Паке, однако, по-прежнему придерживался мнения, что еврейство будет «для немцев естественным союзником» {257} . Вплоть до весны 1918 г. он вел в Стокгольме и Копенгагене с представителями еврейских организаций откровенные беседы о Палестине, которая в 1917 г. была завоевана британцами, и о независимой Украине как будущей «родине для евреев». Постоянным его собеседником был главный стокгольмский раввин д-р Маркус Эренпрайс, с которым он подружился и который, как предполагал Паке, являлся «скорее как бы тайным министром еврейской нации в ее широко разветвленных политических делах, чем раввином» [53] . {258}
53
Эренпрайс позднее сыграл важную роль в антисемитских представлениях о всемирном заговоре.

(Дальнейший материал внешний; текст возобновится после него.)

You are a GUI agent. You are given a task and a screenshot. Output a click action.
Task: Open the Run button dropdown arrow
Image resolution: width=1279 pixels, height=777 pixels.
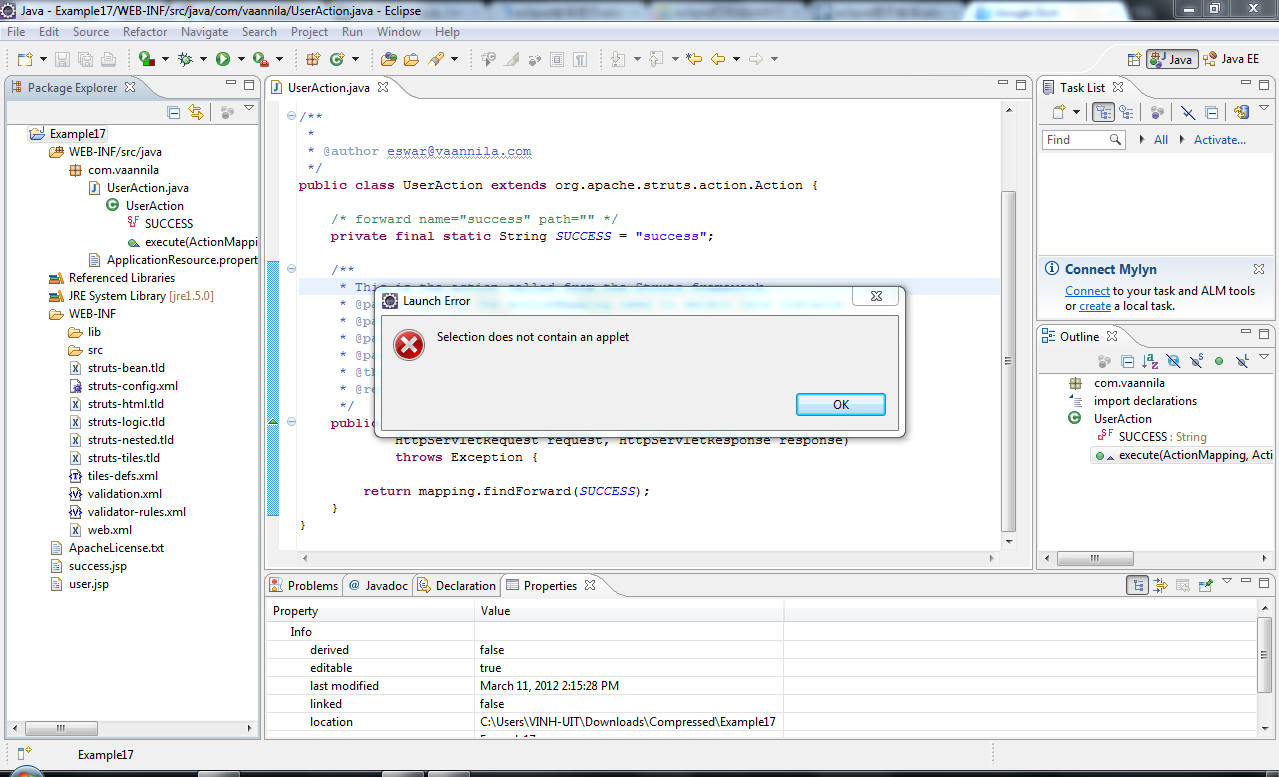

См.: Die Zionistische Protokolle. Das Programm der internationalen Geheimregierung. Mit einem Vor- und Nachwort von Theodor Fritsch. 13. Auf 1. Leipzig, 1933. S. 3.
Обострение войны против Запада
В то время как перспектива «второй революции» в России благодаря радикализации советов рабочих и солдатских депутатов и движения за землю и мир приобрела отчетливые очертания, в очередной раз чрезвычайно обострился антагонизм в отношении западных военных противников.
Паке видел, что вступление Америки в войну и ее энергичное обхаживание Временного правительства в Петербурге диктуются уже страхом перед будущей «комбинацией Германия — Россия — Япония»{259}. Вести о последствиях союзнической блокады для жизни в Германии вызывали у него вспышки ожесточения: «непостижимая, бессмысленная, свинская ненависть к нам», по его мнению, диктовала поведение противников Германии. А потому: «Лучше смерть, чем отдать французам хотя бы пядь Эльзаса. Лучше убийство Франции»{260}.
И без того уже, казалось ему, мнимая «война демократии против автократии» кайзеровской империи, которую вели ее противники, есть чистой воды лицемерие. У президента Вильсона или премьер-министра Ллойд-Джорджа «больше личной аристократической власти, чем даже у российского императора»{261}. Вот почему Паке ожидал, «что война продлится еще несколько лет». В пользу этого, писал он, говорят «одерживаемые до сих пор победы центральных держав», даже если те еще не в состоянии быстро добиться окончательной победы в мировой войне. Растет рознь между народами, повсюду уже почти привыкли к тому, что идет война, а связанные с ней учреждения неудержимо разрастаются{262}.
При всей патриотической воинственности он также критиковал развитие событий в Германии, где после свержения Бетман-Гольвега власть в значительной мере перехватили военные из окружения Людендорфа. Шло четвертое военное лето 1917 г. В это время Паке был охвачен длившимся неделями «телесным и душевным недомоганием». Он мечтал о той минуте, когда «всякую мысль о политике, — она ведь есть только предпринимаемая слишком многими и слишком слабыми силами попытка играть роль самого Бога, своего и своих соотечественников», — он, наконец, скинет, «как изношенную одежду»{263}.